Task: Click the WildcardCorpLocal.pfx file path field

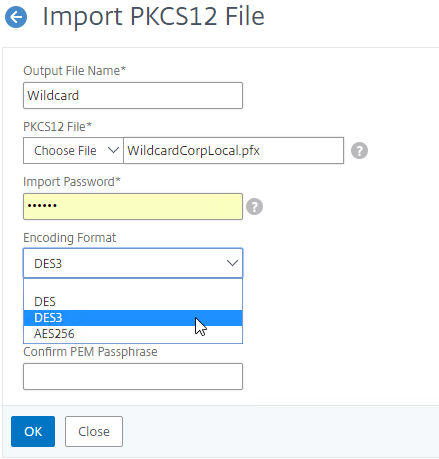Action: pos(234,150)
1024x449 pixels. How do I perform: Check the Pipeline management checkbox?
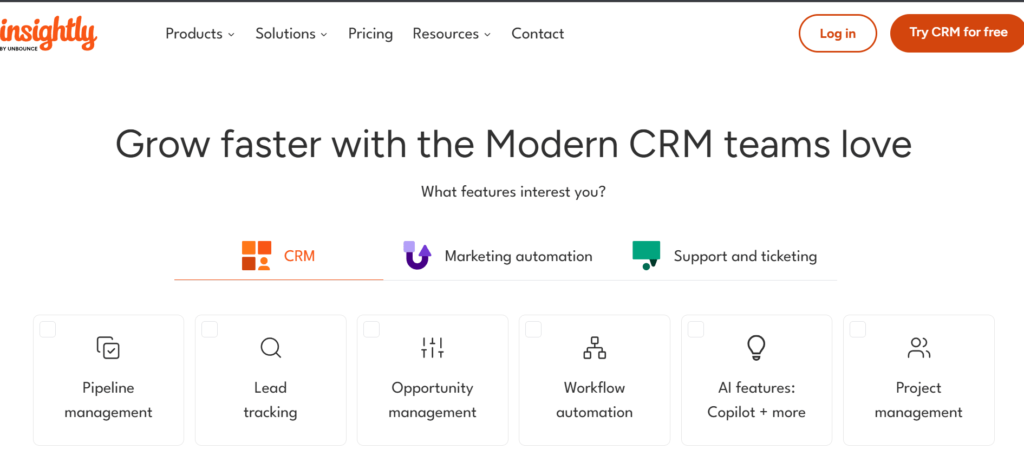point(48,329)
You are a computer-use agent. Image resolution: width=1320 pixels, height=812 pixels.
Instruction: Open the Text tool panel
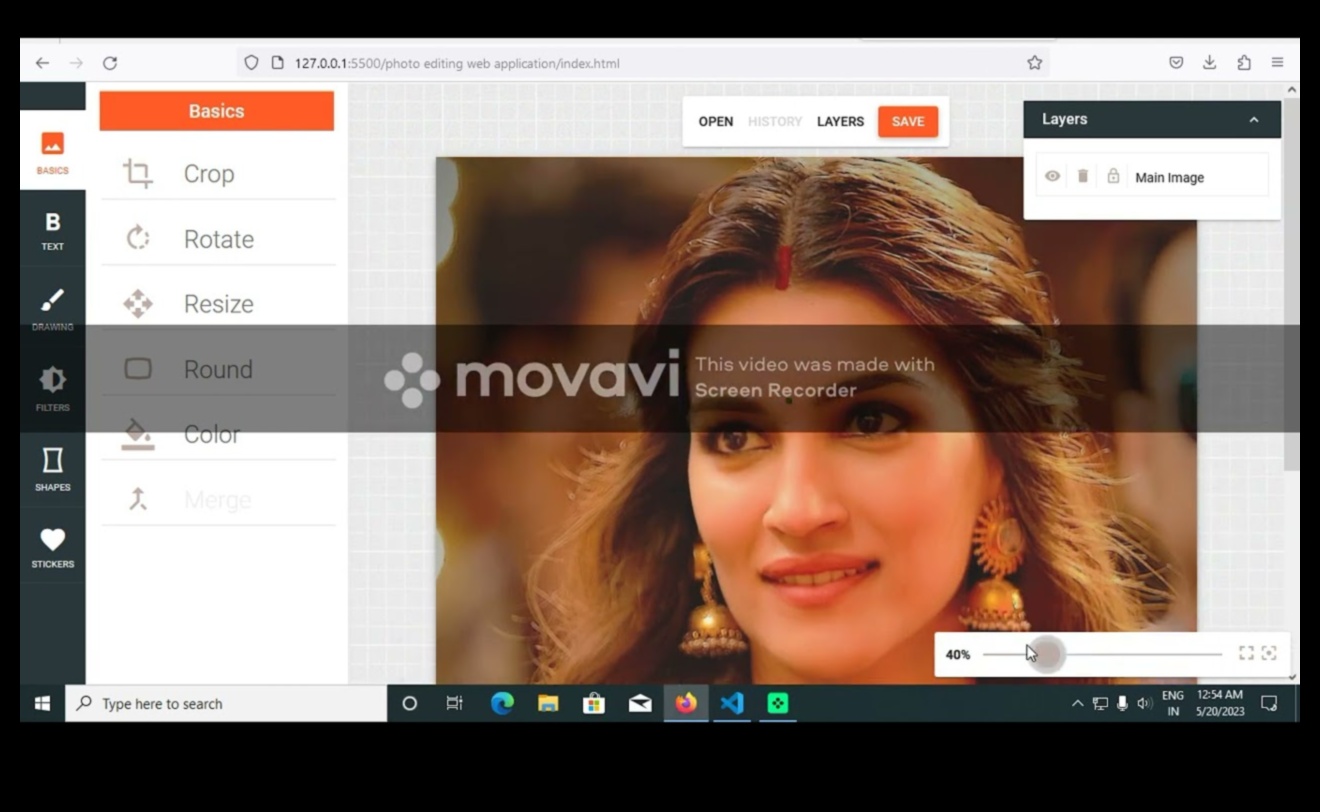(52, 230)
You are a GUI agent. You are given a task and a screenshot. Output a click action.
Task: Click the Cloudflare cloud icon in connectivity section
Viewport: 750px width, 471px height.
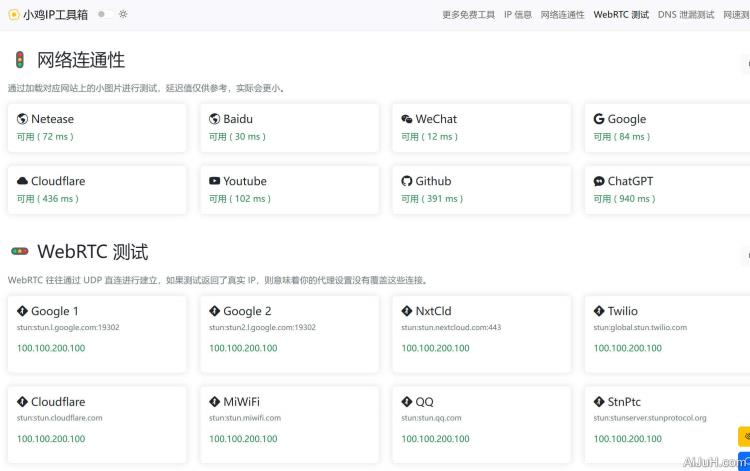pos(22,181)
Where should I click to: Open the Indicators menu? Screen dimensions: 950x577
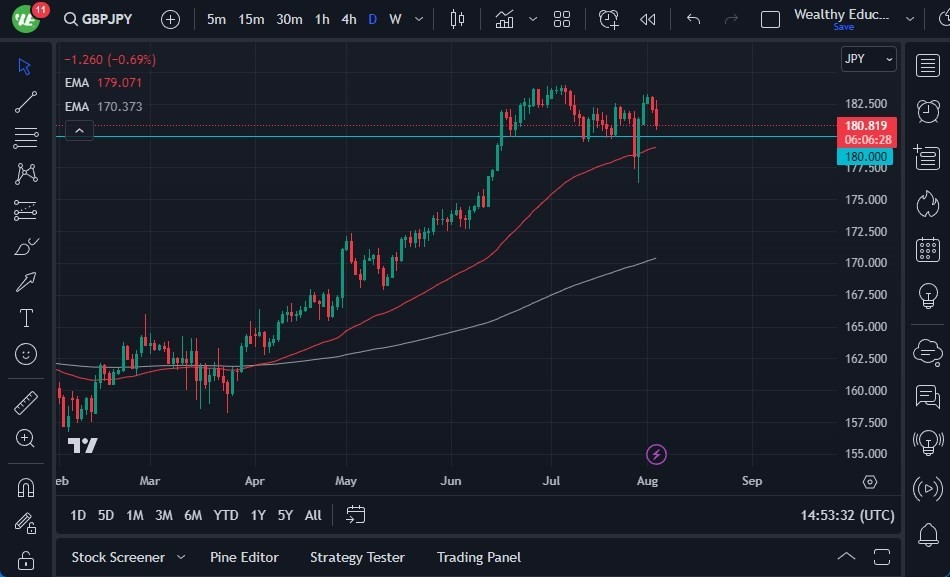coord(505,18)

* * * * *

Each entry is to be returned as it stands, and each picture is to be left out.

▸ **RESPONSE BELOW**
Task: Click the WildcardCorpLocal.pfx file path field

Action: pos(234,150)
1024x449 pixels. How do I perform: Check the Pipeline management checkbox?
point(48,329)
You are a computer-use agent. Image resolution: width=1320 pixels, height=812 pixels.
Instruction: Open the Text tool panel
(52, 230)
You are a GUI agent. You are given a task and a screenshot. Output a click action.
Task: Click the Cloudflare cloud icon in connectivity section
Viewport: 750px width, 471px height.
pos(22,181)
Where should I click to: Open the Indicators menu? Screen dimensions: 950x577
coord(505,18)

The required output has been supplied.